*Data entries:*
..........

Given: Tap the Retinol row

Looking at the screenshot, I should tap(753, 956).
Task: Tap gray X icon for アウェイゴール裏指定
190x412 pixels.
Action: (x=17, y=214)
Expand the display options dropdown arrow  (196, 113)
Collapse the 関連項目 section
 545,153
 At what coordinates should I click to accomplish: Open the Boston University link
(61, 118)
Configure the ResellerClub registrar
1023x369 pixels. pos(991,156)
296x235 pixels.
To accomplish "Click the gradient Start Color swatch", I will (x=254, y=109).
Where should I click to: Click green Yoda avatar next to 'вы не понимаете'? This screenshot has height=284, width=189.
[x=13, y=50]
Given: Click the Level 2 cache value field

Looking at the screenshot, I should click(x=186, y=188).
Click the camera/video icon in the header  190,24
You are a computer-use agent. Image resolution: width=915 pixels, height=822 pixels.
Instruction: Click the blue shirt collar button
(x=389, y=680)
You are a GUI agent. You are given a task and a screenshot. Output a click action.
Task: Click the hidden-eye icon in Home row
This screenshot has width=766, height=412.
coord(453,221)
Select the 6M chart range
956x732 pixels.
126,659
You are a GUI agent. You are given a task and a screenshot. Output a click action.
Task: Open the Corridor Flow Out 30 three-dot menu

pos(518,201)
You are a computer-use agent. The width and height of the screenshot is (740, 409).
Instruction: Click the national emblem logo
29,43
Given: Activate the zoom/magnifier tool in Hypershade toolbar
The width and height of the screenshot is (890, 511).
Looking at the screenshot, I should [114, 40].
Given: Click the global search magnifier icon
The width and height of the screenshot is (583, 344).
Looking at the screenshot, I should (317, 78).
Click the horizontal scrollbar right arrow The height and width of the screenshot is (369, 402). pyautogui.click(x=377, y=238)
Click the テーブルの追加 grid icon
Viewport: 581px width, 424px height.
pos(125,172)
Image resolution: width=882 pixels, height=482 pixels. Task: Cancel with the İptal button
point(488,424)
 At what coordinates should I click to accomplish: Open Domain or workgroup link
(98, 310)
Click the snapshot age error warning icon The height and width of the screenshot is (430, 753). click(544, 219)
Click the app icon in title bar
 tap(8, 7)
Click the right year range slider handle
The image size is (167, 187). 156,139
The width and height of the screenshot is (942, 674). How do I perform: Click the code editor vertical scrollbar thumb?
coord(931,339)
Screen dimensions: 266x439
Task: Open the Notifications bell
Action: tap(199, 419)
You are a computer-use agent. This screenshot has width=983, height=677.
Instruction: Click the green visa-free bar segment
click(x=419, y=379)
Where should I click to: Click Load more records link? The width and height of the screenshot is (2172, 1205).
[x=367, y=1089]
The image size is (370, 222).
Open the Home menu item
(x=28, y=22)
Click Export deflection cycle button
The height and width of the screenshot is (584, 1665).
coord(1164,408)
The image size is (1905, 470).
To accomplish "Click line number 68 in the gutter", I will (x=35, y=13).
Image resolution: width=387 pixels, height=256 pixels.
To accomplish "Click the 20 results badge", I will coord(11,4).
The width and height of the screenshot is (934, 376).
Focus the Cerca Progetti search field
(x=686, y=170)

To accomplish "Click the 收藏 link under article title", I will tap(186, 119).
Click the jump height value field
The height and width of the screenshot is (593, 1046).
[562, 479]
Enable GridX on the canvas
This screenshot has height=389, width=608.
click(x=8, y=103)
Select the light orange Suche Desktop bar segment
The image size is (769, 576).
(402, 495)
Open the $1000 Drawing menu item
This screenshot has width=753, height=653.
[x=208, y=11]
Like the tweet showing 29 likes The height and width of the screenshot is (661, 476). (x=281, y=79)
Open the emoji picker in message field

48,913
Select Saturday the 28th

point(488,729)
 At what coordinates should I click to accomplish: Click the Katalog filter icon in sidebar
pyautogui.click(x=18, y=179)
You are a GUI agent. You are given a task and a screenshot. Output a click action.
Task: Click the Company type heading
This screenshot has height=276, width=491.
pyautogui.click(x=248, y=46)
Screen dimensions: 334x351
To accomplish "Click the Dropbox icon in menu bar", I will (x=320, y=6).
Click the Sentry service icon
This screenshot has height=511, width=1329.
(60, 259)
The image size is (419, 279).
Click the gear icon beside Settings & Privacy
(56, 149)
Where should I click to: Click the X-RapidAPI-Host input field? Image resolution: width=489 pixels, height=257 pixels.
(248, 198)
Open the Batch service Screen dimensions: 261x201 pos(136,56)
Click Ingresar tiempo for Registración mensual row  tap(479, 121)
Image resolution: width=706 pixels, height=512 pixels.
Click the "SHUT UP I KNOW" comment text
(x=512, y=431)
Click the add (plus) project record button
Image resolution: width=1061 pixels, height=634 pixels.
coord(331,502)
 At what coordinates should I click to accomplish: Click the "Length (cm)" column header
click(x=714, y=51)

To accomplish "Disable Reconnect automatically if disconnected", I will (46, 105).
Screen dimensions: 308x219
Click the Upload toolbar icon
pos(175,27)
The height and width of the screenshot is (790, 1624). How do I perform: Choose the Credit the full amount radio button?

..........

*Your objective:* After the last line of the data, restate all the entries verbatim.

*Reply:*
Given: Tap the Retinol row

Looking at the screenshot, I should tap(753, 956).
Task: Tap gray X icon for アウェイゴール裏指定
190x412 pixels.
Action: (x=17, y=214)
Expand the display options dropdown arrow  (196, 113)
Collapse the 関連項目 section
 545,153
 At what coordinates should I click to accomplish: Open the Boston University link
(61, 118)
Configure the ResellerClub registrar
1023x369 pixels. pos(991,156)
296x235 pixels.
To accomplish "Click the gradient Start Color swatch", I will (x=254, y=109).
Where should I click to: Click green Yoda avatar next to 'вы не понимаете'? This screenshot has height=284, width=189.
[x=13, y=50]
Given: Click the Level 2 cache value field

Looking at the screenshot, I should click(x=186, y=188).
Click the camera/video icon in the header  190,24
You are a computer-use agent. Image resolution: width=915 pixels, height=822 pixels.
Instruction: Click the blue shirt collar button
(x=389, y=680)
You are a GUI agent. You are given a task and a screenshot. Output a click action.
Task: Click the hidden-eye icon in Home row
This screenshot has width=766, height=412.
coord(453,221)
Select the 6M chart range
956x732 pixels.
126,659
You are a GUI agent. You are given a task and a screenshot. Output a click action.
Task: Open the Corridor Flow Out 30 three-dot menu

pos(518,201)
You are a computer-use agent. The width and height of the screenshot is (740, 409).
Instruction: Click the national emblem logo
29,43
Given: Activate the zoom/magnifier tool in Hypershade toolbar
The width and height of the screenshot is (890, 511).
Looking at the screenshot, I should [114, 40].
Given: Click the global search magnifier icon
The width and height of the screenshot is (583, 344).
Looking at the screenshot, I should (317, 78).
Click the horizontal scrollbar right arrow The height and width of the screenshot is (369, 402). pyautogui.click(x=377, y=238)
Click the テーブルの追加 grid icon
Viewport: 581px width, 424px height.
pos(125,172)
Image resolution: width=882 pixels, height=482 pixels. Task: Cancel with the İptal button
point(488,424)
 At what coordinates should I click to accomplish: Open Domain or workgroup link
(98, 310)
Click the snapshot age error warning icon The height and width of the screenshot is (430, 753). click(544, 219)
Click the app icon in title bar
 tap(8, 7)
Click the right year range slider handle
The image size is (167, 187). 156,139
The width and height of the screenshot is (942, 674). How do I perform: Click the code editor vertical scrollbar thumb?
coord(931,339)
Screen dimensions: 266x439
Task: Open the Notifications bell
Action: tap(199, 419)
You are a computer-use agent. This screenshot has width=983, height=677.
Instruction: Click the green visa-free bar segment
click(x=419, y=379)
Where should I click to: Click Load more records link? The width and height of the screenshot is (2172, 1205).
[x=367, y=1089]
The image size is (370, 222).
Open the Home menu item
(x=28, y=22)
Click Export deflection cycle button
The height and width of the screenshot is (584, 1665).
coord(1164,408)
The image size is (1905, 470).
To accomplish "Click line number 68 in the gutter", I will (x=35, y=13).
Image resolution: width=387 pixels, height=256 pixels.
To accomplish "Click the 20 results badge", I will coord(11,4).
The width and height of the screenshot is (934, 376).
Focus the Cerca Progetti search field
(x=686, y=170)

To accomplish "Click the 收藏 link under article title", I will tap(186, 119).
Click the jump height value field
The height and width of the screenshot is (593, 1046).
[562, 479]
Enable GridX on the canvas
This screenshot has height=389, width=608.
click(x=8, y=103)
Select the light orange Suche Desktop bar segment
The image size is (769, 576).
(402, 495)
Open the $1000 Drawing menu item
This screenshot has width=753, height=653.
[x=208, y=11]
Like the tweet showing 29 likes The height and width of the screenshot is (661, 476). (x=281, y=79)
Open the emoji picker in message field

48,913
Select Saturday the 28th

point(488,729)
 At what coordinates should I click to accomplish: Click the Katalog filter icon in sidebar
pyautogui.click(x=18, y=179)
You are a GUI agent. You are given a task and a screenshot. Output a click action.
Task: Click the Company type heading
This screenshot has height=276, width=491.
pyautogui.click(x=248, y=46)
Screen dimensions: 334x351
To accomplish "Click the Dropbox icon in menu bar", I will (x=320, y=6).
Click the Sentry service icon
This screenshot has height=511, width=1329.
(60, 259)
The image size is (419, 279).
Click the gear icon beside Settings & Privacy
(56, 149)
Where should I click to: Click the X-RapidAPI-Host input field? Image resolution: width=489 pixels, height=257 pixels.
(248, 198)
Open the Batch service Screen dimensions: 261x201 pos(136,56)
Click Ingresar tiempo for Registración mensual row  tap(479, 121)
Image resolution: width=706 pixels, height=512 pixels.
Click the "SHUT UP I KNOW" comment text
(x=512, y=431)
Click the add (plus) project record button
Image resolution: width=1061 pixels, height=634 pixels.
coord(331,502)
 At what coordinates should I click to accomplish: Click the "Length (cm)" column header
click(x=714, y=51)

To accomplish "Disable Reconnect automatically if disconnected", I will (46, 105).
Screen dimensions: 308x219
Click the Upload toolbar icon
pos(175,27)
The height and width of the screenshot is (790, 1624). How do I perform: Choose the Credit the full amount radio button?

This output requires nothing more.